While the coated mushrooms cook in the residual heat of the pan, toast the waffles so that they aren’t soft in the middle. In fact, it’s okay if they’re a little past golden brown so long as they’re crisp all the way through.
As the waffles cool, toss a heaping handful of arugula and the chopped basil with a little bit of extra virgin olive oil (no more than a ½ teaspoon) and season the mixture with pinches of salt and pepper.
Now, you’re ready to assemble the sandwiches.
Smear one of two waffles with the room-temperature goat cheese (A), add half of the balsamic mushrooms on top of the goat cheesed waffle (B), add half of the arugula and basil mixture on top of the balsamic mushrooms (C), and top the pile-up with the other waffle. Repeat the assembly with the remaining ingredients, then cut each sandwich in half and serve immediately.
The crunch and airiness of the toasted, plain, wheat free waffles works well against the soft mushrooms. The pepper of the arugula plays off the sweetness of the basil, both of which complement the tangy caramelization of the balsamic vinegar, a tang that’s itself soothed by the creaminess of the goat cheese trapped in the waffle wells. It’s a delicious meeting of ingredients, made more awesome by the unexpected camaraderie they find in-between slices of what’s commonly regarded as a breakfast food.

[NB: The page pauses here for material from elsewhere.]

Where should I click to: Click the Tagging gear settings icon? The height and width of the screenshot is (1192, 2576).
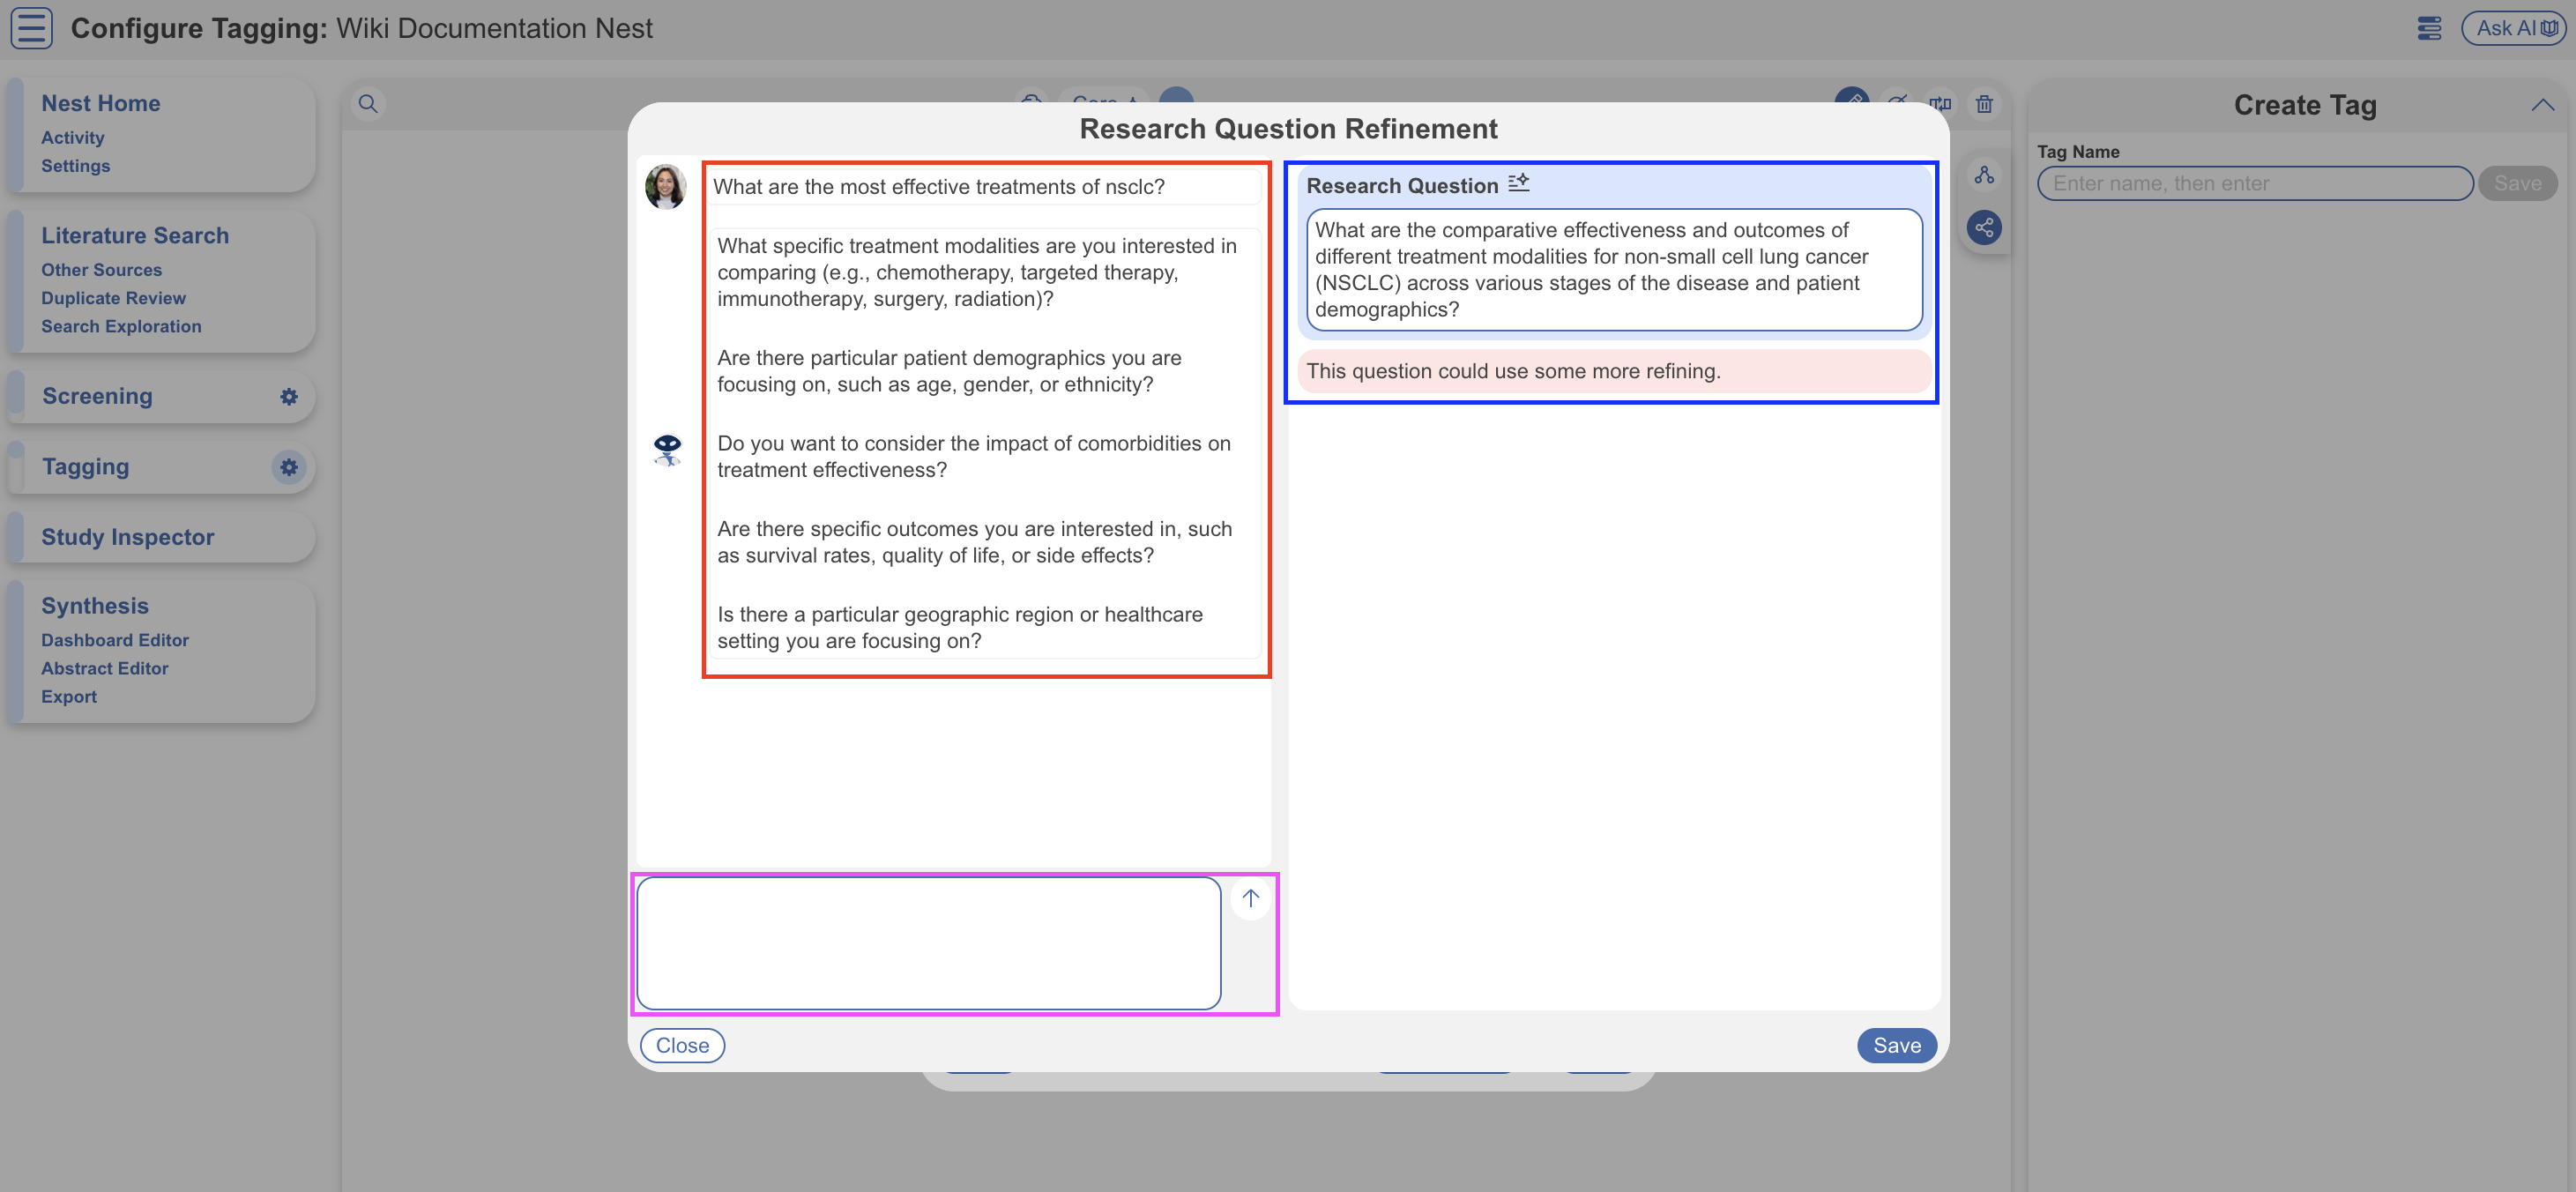[289, 467]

The San Diego branch of Bruxie will eventually open at The Headquarters in Seaport District. I’ve even seen Bruxie banners plastered over the windows of the yet-to-be-finished space. But thanks to a little experimentation, I don’t have to wait until the owners open their doors to relive the flavors of my first Bruxie sandwich, and that’s a good thing. Now that I can make a good version of the roasted mushroom and goat cheese Bruxie at home, I’m free to try everything else on their menu.
Balsamic Mushroom Waffle Sandwich
Inspired by Bruxie’s Roasted Mushroom and Goat Cheese sandwich
Makes 2 sandwiches // 5 minutes to prep, 15 minutes to cook
¼ cup balsamic vinegar
8-ounce package of white mushrooms, cleaned and de-stemmed
½ tbsp extra virgin olive oil, plus a little more for tossing arugula
4 frozen slices of plain toaster waffles
⅓ cup chopped fresh basil
Handful of arugula
Room temperature goat cheese
Salt and pepper
- Reduce the balsamic vinegar by half in a small saucepan set over low heat (takes about 5 minutes). Once reduced by half, remove the balsamic reduction from the heat.
- Prepare the mushroom caps by halving the small caps and quartering the medium- and large-sized caps. Then, in a separate pan, sauté the chopped caps in the ½ tablespoon of extra virgin olive oil, seasoning them with pinches of salt and pepper. Meanwhile, if the balsamic vinegar has cooled to syrup consistency, reheat it over low heat until its back to liquid form. When the mushrooms begin to sweat, add the balsamic reduction and toss the mushrooms to coat. After about a minute, remove the pan from the heat but leave the mushrooms in the pan to cook in the residual heat.
- Toast the waffles until they’re crisp all the way through.
- Toss the arugula and chopped basil in a little bit of extra virgin olive oil (no more than ½ teaspoon) and pinches of salt and pepper.
- Assemble the sandwiches: Starting with two waffles, smear room temperature goat cheese all the way to the edges of one waffle. Then, stack half of the balsamic mushrooms on the goat cheese slice, and then half of the arugula and basil mixture on the mushrooms. Top the stack off with a second waffle slice. Repeat with the remaining ingredients, then slice each sandwich and serve immediately.